Le fabricant d'armes stéphanois Verney-Carron, dernier grand nom français de la production d'armes de petit calibre, fait face à des difficultés financières majeures. Après plusieurs mois de tensions économiques, l’entreprise a annoncé sa cessation de paiement et a demandé son placement en redressement judiciaire. Cette situation met en lumière les défis auxquels est confrontée l’industrie armurière française.
Un redressement judiciaire pour restructurer l’entreprise
Verney-Carron, fondée en 1820, est connue pour ses fusils de chasse et ses armes non létales. Depuis son rachat en 2022 par Cybergun, un spécialiste des armes d’airsoft et non létales, l’entreprise tentait de retrouver un équilibre économique. Cependant, la baisse de la demande pour les armes de chasse et l’arrêt progressif de l’utilisation des Flashballs par les forces de l’ordre ont pesé sur les comptes de l’entreprise.
Face à ces difficultés, Cybergun a injecté 12 millions d’euros pour maintenir l’activité de Verney-Carron, sans pour autant parvenir à redresser durablement la situation. L’entreprise affiche une perte de 4,54 millions d’euros pour un chiffre d’affaires de 5,45 millions d’euros en 2023.
Le tribunal de commerce de Saint-Étienne doit examiner la demande de redressement judiciaire le 12 février 2025. Cette procédure permettrait à Verney-Carron de geler ses dettes et de rechercher des solutions pour assurer la continuité de son activité.
Un repositionnement stratégique fragilisé par un contrat incertain
Pour faire face aux mutations du marché, Verney-Carron avait tenté de se repositionner sur la fabrication d’armes de guerre de petit calibre.
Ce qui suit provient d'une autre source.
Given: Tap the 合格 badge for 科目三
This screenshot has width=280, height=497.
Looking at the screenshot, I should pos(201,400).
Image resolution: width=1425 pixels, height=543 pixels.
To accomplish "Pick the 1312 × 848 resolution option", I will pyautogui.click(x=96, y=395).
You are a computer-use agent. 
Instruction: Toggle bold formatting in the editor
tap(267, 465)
En novembre 2023, un contrat de 36 millions d’euros pour fournir des fusils d’assaut, fusils de précision et lance-grenades à l’Ukraine avait été annoncé, mais il n’a finalement pas été concrétisé. Ce contrat représentait une opportunité importante pour améliorer la situation financière de l’entreprise.
En parallèle, Verney-Carron doit encore faire face à une échéance de 500 000 euros prévue pour octobre 2025, ce qui accentue la pression sur sa trésorerie. Depuis décembre 2024, la majorité des 70 salariés de l’entreprise a été placée en activité partielle pour trois mois.
Une recherche de partenariat pour éviter la disparition
Dans un communiqué, Cybergun a indiqué être en discussions avancées avec un acteur majeur de l’armement de petit calibre au niveau mondial pour un éventuel partenariat industriel. Bien que le nom du potentiel investisseur ne soit pas officiellement dévoilé, plusieurs sources évoquent le groupe belge FN Browning comme un candidat sérieux.
Si un partenariat est conclu, Cybergun resterait actionnaire minoritaire de Verney-Carron, tout en continuant à soutenir financièrement l’entreprise si nécessaire. L’objectif est de trouver un adossement industriel capable d’assurer la pérennité de l’armurier français.
Une industrie en déclin ou une opportunité de relance ?
La situation de Verney-Carron soulève des questions plus larges sur l’avenir de l’armurerie française. L’entreprise représente l’un des derniers fabricants d’armes de petit calibre en France, un secteur qui a vu de nombreux acteurs disparaître au fil des années. La dépendance croissante du pays aux grands groupes internationaux pour la production d’armes militaires et civiles pose la question de la souveraineté industrielle.
L’issue du redressement judiciaire et des négociations en cours sera déterminante pour l’avenir de Verney-Carron. Si aucun repreneur n’est trouvé, l’armurier pourrait cesser définitivement son activité, marquant ainsi la fin d’une tradition armurière bicentenaire en France.
Un impact direct sur les chasseurs et les utilisateurs d’armes Verney-Carron
La mise en redressement judiciaire de Verney-Carron inquiète également les chasseurs et les passionnés d’armes de la marque. L’entreprise est reconnue pour la qualité de ses fusils de chasse, notamment les modèles Sagittaire, Impact LA ou encore les express Double Express, largement utilisés par les chasseurs français. Si la situation ne trouve pas d’issue favorable, l’avenir de la production et du service après-vente de ces armes pourrait être compromis. Une faillite ou un rachat par un groupe étranger pourrait entraîner des difficultés d’approvisionnement en pièces détachées, une hausse des prix ou même l’arrêt de certains modèles. Pour les chasseurs fidèles à la marque, cette incertitude pourrait les pousser à se tourner vers d’autres fabricants, modifiant ainsi le paysage du marché français des armes de chasse.